- Directed by: Phil Rosen
- Screenplay by: Jack Natteford
- Story by: W. Scott Darling
- Produced by: Phil Goldstone
- Starring: Ken Maynard Lucille Powers Charles King
- Cinematography: Arthur Reed
- Edited by: Martin G. Cohn
- Production company: Tiffany Productions
- Release date: May 15, 1931 (US);
- Running time: 63 minutes
- Country: United States
- Language: English

= Two Gun Man =

1931 film directed by Phil Rosen

Two Gun Man is a 1931 American pre-Code Western film directed by Phil Rosen and starring Ken Maynard, Lucille Powers, and Charles King. It was released on May 15, 1931, by Tiffany Productions and was later re-released by Amity Pictures.

==Plot==
Carson City, Nevada, 1896: A large consolidate cattle company aims to bring in 40,000 head of cattle under the Federal government's open range program. This will wipe out the local ranchers. To speed up the demise of the locals, Tulliver, the head of the cattle conglomerate decides on a two-prong attack in the range war. First he hires gunslingers, called "Two Gun Men" based on the pair of revolvers they carry. The second plan is infiltrating a fifth column of his men who act as range hands for the locals, but do all they can to destroy their herds.
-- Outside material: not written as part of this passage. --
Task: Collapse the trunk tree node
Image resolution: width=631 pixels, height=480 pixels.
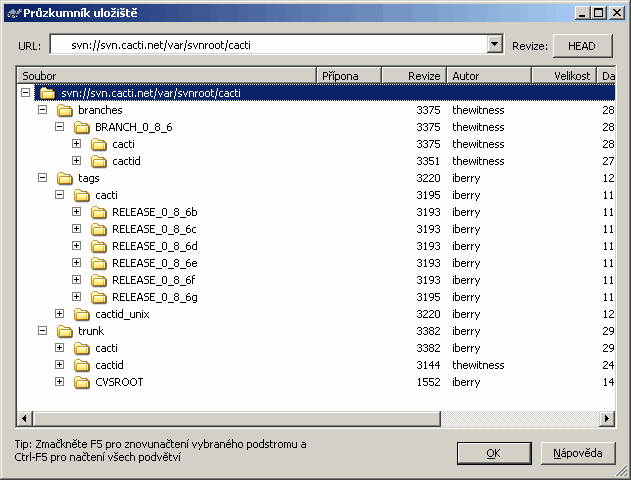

During a gunfight in the street, Tolliver sees two new arrivals, Blackie and Old Joe. Impressed by their behaviour under fire, Tolliver decides to hire Blackie as one of his Two Gun Men. Blackie says he will only work for him if he accepts his elderly mentor Joe. Tolliver laughs at Joe's age, Blackie replies what better recommendation is there for a two gun man than surviving into old age. Tolliver agrees to hire them.

When Blackie sees what Tolliver is up to, he changes his mind on signing up. After Joe leaves to eat, Blackie stays behind for dinner at the saloon and meets Kitty, an amusing bargirl and they strike up a relationship. As Tolliver is enraged that Blackie changed his mind about working for him, he gets angrier as he his sweet on Kitty. Tolliver belts Blackie with a sucker punch with brass knuckles and throws him out.

Old Joe comes back with his two guns that he holds the saloon at bay with where Blackie wants the chance to get even with Tolliver in a fair fight, where Tolliver comes out second best.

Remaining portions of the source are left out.